## TASK DETAILS
In the excerpt below on chronnets, what real data set serves as the case study?

## SELECTED EXCERPT
◆ ◆ ◆ ◆ ◆

In such a way, recurrent consecutive events are represented by strong (high weighted) links. The constructed network presents non-trivial characteristics obeying the original spatiotemporal events distribution, such as scale-free and small-world for power-law event distribution. The chronnets allow the detection of a new type of spatiotemporal community and permit the identification of influential nodes and outliers. More importantly, the method is computationally efficient—with linear complexity, can be easily parallelized and distributed, and can be adapted according to the domain, e.g., different number of sequence connections, grid division, and time windows in the case of temporal analyses.

The network construction method has been tested and analyzed using artificial and real data. We propose a simple data set generator to explain how the topology of the chronnet captures different spatial and temporal characteristics. Specifically, we use the proposed data set generator to experimentally describe how chronnet measures can be used to extract information from spatiotemporal data. We also applied our model to a real data set composed of global fire events as a case study. The results show that our model is able to describe the frequency of fire events, regions with outlier activity, and the fire seasonal activity using a single chronnet and complex network measures.

◆ ◆ ◆ ◆ ◆

## ENTRIES
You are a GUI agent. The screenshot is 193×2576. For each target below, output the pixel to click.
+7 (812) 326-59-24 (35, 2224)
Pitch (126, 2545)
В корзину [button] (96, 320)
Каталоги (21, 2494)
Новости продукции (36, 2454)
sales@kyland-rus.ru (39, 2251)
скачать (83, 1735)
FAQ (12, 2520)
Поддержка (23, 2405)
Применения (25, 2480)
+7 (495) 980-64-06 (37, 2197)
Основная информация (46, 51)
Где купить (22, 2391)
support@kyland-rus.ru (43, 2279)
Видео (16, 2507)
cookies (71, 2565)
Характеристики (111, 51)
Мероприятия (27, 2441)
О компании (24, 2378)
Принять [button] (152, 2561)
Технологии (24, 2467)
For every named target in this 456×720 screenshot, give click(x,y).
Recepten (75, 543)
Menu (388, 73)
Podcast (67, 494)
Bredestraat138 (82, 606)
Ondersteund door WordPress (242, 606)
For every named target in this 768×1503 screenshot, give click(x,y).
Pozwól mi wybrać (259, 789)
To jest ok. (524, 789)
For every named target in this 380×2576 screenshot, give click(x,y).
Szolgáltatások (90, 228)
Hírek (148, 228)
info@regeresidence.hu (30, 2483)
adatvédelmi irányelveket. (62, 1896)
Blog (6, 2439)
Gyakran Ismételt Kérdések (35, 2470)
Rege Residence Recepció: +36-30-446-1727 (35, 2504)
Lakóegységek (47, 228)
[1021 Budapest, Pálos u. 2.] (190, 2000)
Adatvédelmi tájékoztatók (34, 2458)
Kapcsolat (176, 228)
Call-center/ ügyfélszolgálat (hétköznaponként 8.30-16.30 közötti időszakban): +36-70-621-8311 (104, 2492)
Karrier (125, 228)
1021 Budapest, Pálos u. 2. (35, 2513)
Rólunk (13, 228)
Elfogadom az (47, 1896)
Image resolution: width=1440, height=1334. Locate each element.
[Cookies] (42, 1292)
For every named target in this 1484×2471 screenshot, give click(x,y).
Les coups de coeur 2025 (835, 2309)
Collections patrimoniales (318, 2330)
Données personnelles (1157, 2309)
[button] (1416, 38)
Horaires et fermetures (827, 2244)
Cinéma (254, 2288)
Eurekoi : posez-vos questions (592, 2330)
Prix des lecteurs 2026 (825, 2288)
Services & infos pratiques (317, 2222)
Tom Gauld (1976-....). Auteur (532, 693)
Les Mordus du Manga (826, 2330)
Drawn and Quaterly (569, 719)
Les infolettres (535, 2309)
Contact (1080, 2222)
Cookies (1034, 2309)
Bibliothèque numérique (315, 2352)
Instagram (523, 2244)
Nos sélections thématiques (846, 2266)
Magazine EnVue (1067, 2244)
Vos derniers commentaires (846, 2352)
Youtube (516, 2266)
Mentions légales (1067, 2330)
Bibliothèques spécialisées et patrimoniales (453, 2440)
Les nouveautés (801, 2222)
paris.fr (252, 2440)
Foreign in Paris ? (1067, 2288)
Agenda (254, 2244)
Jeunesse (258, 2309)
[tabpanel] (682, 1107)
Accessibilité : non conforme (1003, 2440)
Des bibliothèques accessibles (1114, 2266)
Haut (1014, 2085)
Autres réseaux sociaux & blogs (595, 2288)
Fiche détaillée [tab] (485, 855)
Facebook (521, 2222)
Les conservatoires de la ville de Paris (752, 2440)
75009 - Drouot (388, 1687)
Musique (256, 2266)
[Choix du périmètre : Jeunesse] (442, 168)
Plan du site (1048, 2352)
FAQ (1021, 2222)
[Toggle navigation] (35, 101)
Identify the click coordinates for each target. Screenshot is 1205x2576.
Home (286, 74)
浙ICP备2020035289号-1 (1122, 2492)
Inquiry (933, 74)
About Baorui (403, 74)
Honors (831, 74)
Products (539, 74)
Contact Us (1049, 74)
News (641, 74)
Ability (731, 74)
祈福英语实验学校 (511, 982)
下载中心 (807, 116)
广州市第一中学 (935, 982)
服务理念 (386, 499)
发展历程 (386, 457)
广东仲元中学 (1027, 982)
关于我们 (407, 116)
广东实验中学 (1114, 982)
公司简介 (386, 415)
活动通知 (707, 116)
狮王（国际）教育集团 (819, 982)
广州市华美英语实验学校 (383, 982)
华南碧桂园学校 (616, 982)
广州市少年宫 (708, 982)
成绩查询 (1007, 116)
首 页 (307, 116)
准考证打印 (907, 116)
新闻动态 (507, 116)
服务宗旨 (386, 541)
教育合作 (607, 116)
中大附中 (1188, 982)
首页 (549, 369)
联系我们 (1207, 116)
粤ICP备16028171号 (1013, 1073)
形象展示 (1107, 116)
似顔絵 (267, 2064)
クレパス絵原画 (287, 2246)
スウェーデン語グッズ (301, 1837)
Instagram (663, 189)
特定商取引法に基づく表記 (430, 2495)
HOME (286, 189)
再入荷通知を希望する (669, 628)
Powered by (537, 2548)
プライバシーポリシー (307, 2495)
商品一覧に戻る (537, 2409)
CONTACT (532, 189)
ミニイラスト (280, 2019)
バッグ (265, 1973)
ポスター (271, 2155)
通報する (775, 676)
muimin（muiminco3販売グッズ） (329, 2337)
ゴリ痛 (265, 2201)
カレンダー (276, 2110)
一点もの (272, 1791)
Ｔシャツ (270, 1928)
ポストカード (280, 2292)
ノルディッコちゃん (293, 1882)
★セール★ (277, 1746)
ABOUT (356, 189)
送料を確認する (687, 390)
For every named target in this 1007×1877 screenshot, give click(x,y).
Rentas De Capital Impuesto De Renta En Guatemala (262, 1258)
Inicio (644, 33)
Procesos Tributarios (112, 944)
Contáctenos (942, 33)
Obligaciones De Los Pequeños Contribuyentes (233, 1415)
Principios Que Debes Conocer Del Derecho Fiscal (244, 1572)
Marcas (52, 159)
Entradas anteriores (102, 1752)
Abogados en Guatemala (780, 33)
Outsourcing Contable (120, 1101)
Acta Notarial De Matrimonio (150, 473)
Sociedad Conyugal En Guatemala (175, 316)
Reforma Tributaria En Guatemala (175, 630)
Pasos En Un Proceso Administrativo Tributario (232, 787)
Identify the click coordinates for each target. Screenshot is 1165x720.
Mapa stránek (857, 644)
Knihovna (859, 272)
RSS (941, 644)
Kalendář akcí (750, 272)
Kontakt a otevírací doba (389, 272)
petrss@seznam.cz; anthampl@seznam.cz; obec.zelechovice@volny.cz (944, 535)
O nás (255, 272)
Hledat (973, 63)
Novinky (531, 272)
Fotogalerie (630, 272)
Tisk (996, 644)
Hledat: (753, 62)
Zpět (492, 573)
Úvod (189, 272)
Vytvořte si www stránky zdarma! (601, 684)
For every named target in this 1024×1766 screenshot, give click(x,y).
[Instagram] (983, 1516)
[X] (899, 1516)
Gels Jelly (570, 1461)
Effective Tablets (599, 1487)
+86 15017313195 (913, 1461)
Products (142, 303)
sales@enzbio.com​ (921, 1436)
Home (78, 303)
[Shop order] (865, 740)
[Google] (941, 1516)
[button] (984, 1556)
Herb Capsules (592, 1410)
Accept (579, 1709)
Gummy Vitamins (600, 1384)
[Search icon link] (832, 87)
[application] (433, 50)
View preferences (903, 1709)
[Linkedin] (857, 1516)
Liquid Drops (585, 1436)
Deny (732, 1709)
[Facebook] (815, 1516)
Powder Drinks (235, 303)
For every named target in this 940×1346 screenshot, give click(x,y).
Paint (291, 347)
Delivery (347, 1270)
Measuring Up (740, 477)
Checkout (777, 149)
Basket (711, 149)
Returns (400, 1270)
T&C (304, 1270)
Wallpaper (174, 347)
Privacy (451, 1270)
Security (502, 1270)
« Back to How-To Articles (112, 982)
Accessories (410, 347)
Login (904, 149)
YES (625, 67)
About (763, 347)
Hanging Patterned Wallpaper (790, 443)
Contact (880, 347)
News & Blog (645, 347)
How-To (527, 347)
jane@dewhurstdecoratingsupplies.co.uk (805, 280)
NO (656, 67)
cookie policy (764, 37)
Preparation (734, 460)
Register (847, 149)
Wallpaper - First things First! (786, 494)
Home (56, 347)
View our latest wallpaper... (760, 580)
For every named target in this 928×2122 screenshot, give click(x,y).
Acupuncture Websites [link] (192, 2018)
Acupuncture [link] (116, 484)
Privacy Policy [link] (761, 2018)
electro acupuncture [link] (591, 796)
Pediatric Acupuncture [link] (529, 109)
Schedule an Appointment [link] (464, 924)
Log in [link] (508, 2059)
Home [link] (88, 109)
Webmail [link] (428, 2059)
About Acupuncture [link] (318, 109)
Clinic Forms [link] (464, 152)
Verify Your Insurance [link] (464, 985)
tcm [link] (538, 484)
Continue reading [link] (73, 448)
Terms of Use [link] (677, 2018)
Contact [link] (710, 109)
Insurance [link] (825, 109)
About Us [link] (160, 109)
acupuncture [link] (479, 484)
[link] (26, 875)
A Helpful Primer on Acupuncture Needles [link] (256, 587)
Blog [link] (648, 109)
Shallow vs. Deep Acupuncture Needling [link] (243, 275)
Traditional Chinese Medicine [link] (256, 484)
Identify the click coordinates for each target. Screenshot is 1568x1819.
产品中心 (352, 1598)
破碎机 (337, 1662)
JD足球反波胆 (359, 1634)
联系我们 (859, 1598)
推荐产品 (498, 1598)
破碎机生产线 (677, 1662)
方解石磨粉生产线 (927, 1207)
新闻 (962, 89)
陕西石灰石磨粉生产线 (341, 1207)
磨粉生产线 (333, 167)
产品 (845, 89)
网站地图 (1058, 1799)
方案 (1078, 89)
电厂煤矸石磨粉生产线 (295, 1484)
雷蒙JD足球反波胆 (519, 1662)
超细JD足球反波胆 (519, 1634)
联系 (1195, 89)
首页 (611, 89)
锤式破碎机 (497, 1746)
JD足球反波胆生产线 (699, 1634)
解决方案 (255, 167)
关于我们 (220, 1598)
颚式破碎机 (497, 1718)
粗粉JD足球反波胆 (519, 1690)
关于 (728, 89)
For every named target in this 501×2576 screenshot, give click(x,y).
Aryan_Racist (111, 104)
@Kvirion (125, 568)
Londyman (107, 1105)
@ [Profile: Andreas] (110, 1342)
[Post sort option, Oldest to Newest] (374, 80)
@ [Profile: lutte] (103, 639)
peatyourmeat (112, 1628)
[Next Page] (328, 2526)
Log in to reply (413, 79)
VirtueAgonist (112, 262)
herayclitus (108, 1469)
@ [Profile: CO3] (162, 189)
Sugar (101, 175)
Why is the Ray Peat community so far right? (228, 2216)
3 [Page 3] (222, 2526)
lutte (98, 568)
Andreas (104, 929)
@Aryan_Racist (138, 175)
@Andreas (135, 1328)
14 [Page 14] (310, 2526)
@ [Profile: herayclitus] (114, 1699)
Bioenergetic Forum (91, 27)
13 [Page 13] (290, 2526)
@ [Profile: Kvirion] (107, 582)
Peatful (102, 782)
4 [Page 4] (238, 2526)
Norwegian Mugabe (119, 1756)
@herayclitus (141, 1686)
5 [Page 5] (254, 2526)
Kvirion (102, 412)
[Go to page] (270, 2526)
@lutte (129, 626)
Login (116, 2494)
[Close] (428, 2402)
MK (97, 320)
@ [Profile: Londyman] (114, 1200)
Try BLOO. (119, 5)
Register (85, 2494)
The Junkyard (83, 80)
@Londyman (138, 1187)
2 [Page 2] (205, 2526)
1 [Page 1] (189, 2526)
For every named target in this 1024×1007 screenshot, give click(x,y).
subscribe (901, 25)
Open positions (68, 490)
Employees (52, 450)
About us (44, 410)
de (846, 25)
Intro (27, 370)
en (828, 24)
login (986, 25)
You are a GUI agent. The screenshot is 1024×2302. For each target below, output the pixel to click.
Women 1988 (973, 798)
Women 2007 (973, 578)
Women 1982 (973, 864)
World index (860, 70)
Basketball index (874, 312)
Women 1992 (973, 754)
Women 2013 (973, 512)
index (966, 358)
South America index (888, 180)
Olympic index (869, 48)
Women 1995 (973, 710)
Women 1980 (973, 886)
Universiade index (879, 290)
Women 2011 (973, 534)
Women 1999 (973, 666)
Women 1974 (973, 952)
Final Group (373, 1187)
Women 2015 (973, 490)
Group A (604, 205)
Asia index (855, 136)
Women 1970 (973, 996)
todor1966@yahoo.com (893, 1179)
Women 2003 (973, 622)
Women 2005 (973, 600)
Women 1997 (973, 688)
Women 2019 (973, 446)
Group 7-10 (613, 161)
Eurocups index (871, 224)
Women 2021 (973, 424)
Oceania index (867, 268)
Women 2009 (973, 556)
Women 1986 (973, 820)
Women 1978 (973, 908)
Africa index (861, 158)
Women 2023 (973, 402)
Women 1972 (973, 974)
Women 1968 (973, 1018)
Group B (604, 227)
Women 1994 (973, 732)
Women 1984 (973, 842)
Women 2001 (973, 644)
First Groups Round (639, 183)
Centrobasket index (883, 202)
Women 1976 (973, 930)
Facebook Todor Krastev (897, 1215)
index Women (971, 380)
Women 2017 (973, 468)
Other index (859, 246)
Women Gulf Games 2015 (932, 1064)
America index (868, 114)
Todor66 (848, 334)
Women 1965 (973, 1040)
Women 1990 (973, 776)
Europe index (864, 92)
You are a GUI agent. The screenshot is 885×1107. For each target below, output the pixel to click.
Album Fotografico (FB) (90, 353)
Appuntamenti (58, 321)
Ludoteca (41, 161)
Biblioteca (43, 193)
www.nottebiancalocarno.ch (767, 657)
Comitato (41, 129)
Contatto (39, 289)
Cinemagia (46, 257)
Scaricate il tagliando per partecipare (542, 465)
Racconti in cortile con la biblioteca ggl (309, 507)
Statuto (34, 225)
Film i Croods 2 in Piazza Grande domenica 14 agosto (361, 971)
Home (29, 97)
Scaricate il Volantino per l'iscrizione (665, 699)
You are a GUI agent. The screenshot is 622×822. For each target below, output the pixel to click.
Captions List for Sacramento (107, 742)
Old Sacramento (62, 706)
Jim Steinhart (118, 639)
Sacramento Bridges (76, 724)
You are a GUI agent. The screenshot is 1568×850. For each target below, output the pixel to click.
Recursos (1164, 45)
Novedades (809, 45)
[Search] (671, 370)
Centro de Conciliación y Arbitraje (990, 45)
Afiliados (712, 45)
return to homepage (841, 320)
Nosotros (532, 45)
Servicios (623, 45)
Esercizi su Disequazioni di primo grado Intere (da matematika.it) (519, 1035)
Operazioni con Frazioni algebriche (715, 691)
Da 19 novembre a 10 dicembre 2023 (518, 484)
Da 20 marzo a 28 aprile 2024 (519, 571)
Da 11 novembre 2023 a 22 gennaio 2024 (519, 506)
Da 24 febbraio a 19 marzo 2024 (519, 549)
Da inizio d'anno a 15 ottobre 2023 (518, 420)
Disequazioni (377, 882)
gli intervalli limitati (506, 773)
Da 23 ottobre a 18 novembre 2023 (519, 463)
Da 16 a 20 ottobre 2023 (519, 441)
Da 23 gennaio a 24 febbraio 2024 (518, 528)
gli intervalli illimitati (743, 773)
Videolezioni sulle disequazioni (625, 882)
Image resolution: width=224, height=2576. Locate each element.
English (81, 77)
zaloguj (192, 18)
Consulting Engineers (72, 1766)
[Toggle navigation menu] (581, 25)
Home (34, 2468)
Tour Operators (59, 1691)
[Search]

◆ ◆ ◆ ◆ ◆

## ANSWER BELOW
A data set of global fire events.